How Healthy Is Fission Uranium's Balance Sheet?

Zooming in on the latest balance sheet data, we can see that Fission Uranium had liabilities of CA$2.77m due within 12 months and liabilities of CA$9.16m due beyond that. Offsetting these obligations, it had cash of CA$55.9m as well as receivables valued at CA$397.9k due within 12 months. So it can boast CA$44.3m more liquid assets than total liabilities.

This surplus suggests that Fission Uranium has a conservative balance sheet, and could probably eliminate its debt without much difficulty. Succinctly put, Fission Uranium boasts net cash, so it's fair to say it does not have a heavy debt load! There's no doubt that we learn most about debt from the balance sheet. But it is future earnings, more than anything, that will determine Fission Uranium's ability to maintain a healthy balance sheet going forward. So if you want to see what the professionals think, you might find this free report on analyst profit forecasts to be interesting.

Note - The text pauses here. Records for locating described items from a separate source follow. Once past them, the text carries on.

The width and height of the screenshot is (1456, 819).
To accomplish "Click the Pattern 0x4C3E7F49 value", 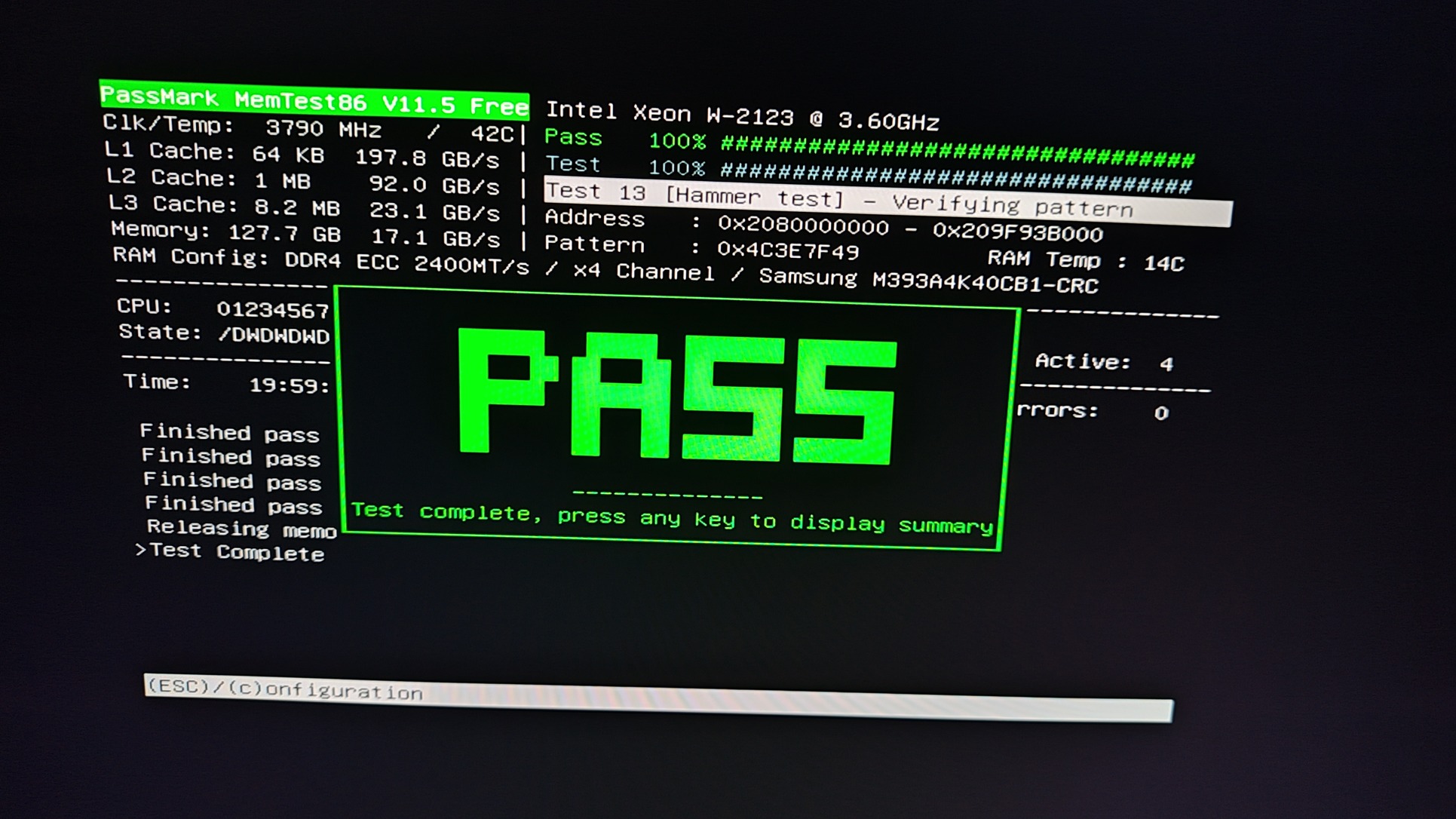I will [x=787, y=250].
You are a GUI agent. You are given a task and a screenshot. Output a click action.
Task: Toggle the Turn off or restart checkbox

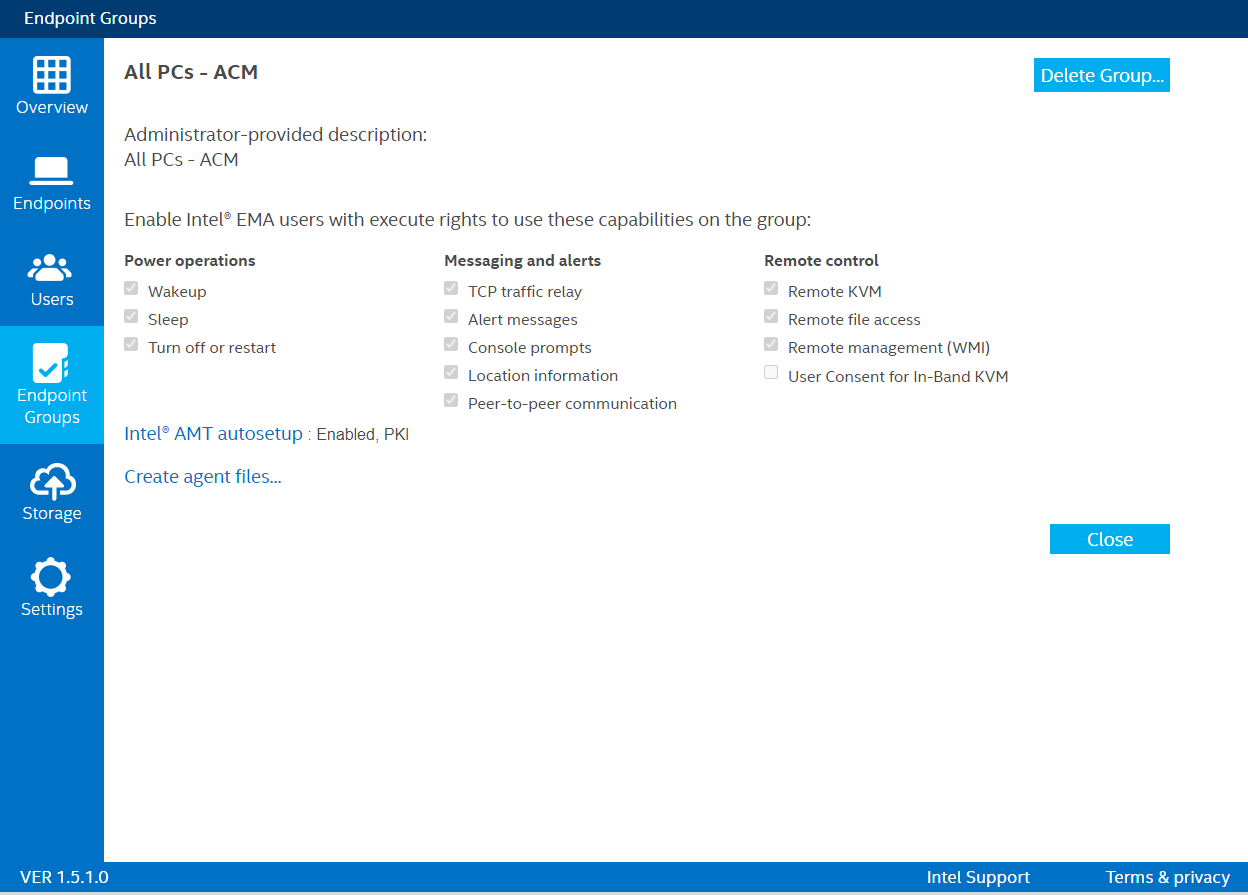(x=131, y=344)
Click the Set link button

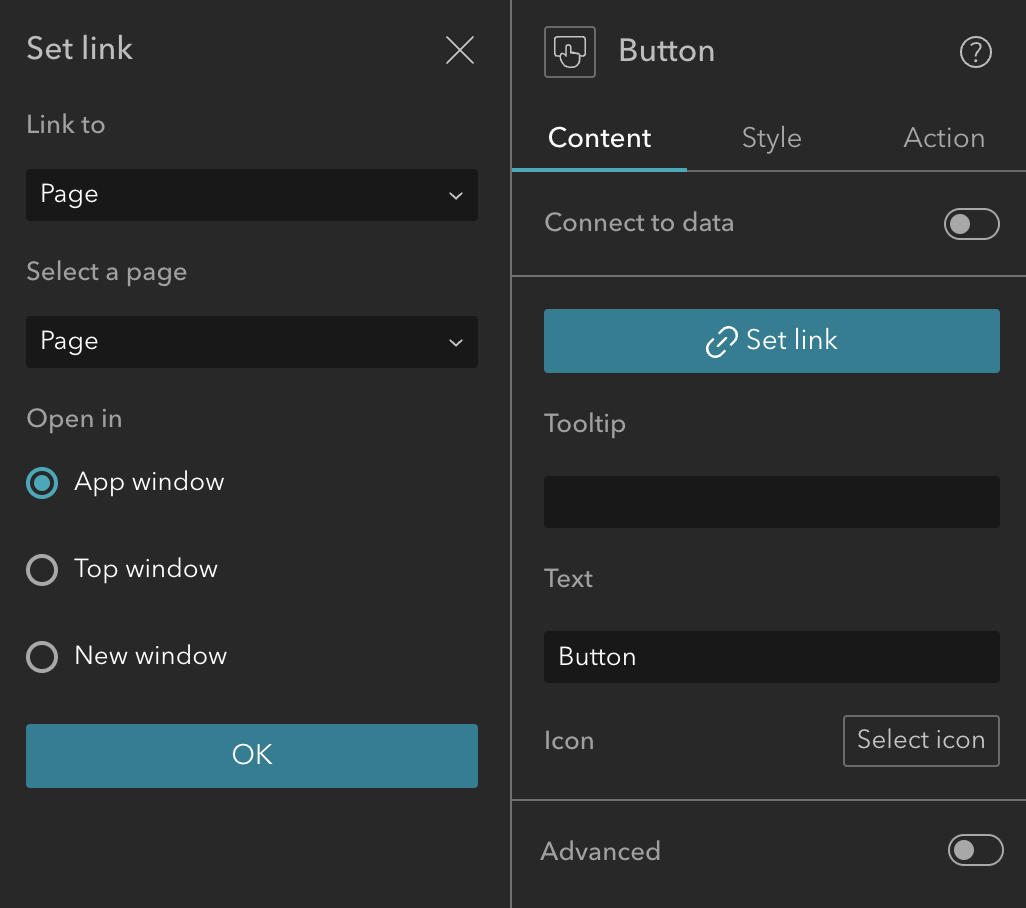pos(771,341)
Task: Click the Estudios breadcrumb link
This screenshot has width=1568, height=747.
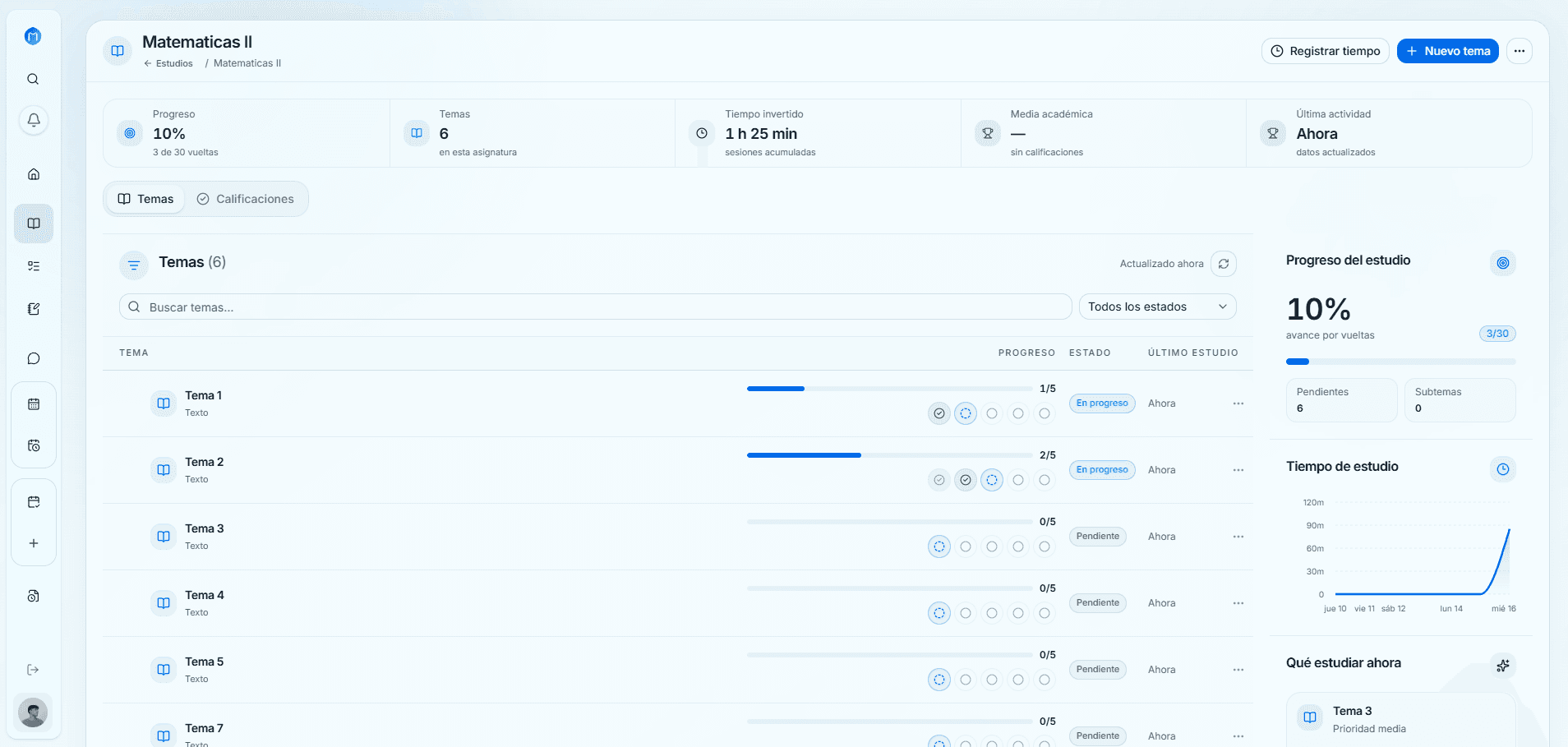Action: 168,63
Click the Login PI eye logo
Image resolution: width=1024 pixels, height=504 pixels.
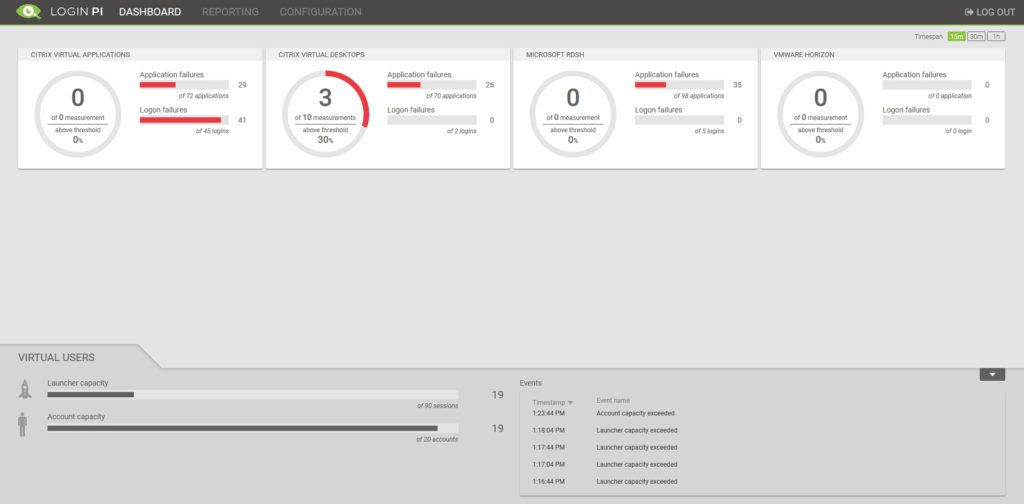[x=29, y=12]
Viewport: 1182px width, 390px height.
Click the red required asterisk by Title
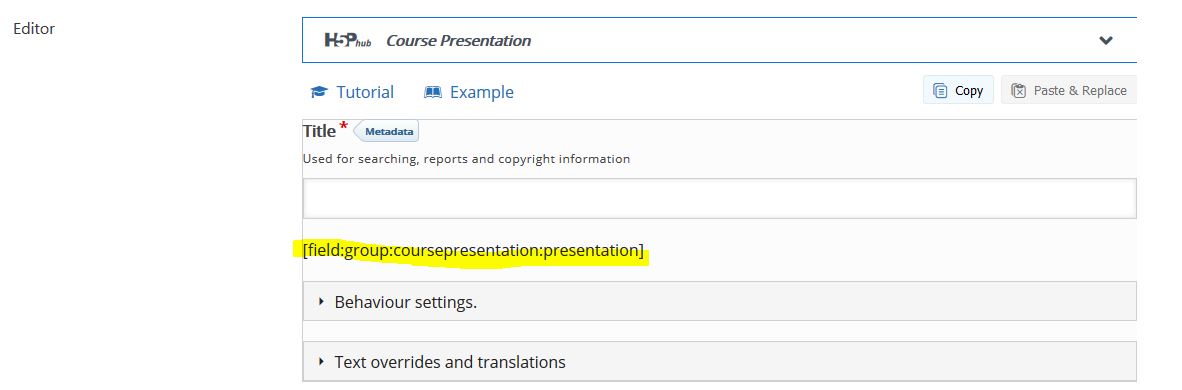(344, 126)
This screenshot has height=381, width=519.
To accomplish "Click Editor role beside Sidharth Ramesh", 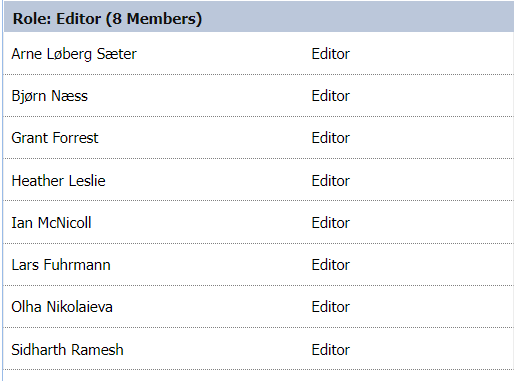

Given its lack of meaningful operating revenue, Fission Uranium shareholders no doubt hope it can fund itself until it can sell some combustibles.

So How Risky Is Fission Uranium?

We have no doubt that loss making companies are, in general, riskier than profitable ones. And we do note that Fission Uranium had an earnings before interest and tax (EBIT) loss, over the last year. Indeed, in that time it burnt through CA$13m of cash and made a loss of CA$11m. Given it only has net cash of CA$48.7m, the company may need to raise more capital if it doesn't reach break-even soon. Overall, its balance sheet doesn't seem overly risky, at the moment, but we're always cautious until we see the positive free cash flow. The balance sheet is clearly the area to focus on when you are analysing debt. But ultimately, every company can contain risks that exist outside of the balance sheet. These risks can be hard to spot. Every company has them, and we've spotted 4 warning signs for Fission Uranium (of which 1 doesn't sit too well with us!) you should know about.

If you're interested in investing in businesses that can grow profits without the burden of debt, then check out this free list of growing businesses that have net cash on the balance sheet.

This article by Simply Wall St is general in nature. We provide commentary based on historical data and analyst forecasts only using an unbiased methodology and our articles are not intended to be financial advice. It does not constitute a recommendation to buy or sell any stock, and does not take account of your objectives, or your financial situation. We aim to bring you long-term focused analysis driven by fundamental data. Note that our analysis may not factor in the latest price-sensitive company announcements or qualitative material. Simply Wall St has no position in any stocks mentioned.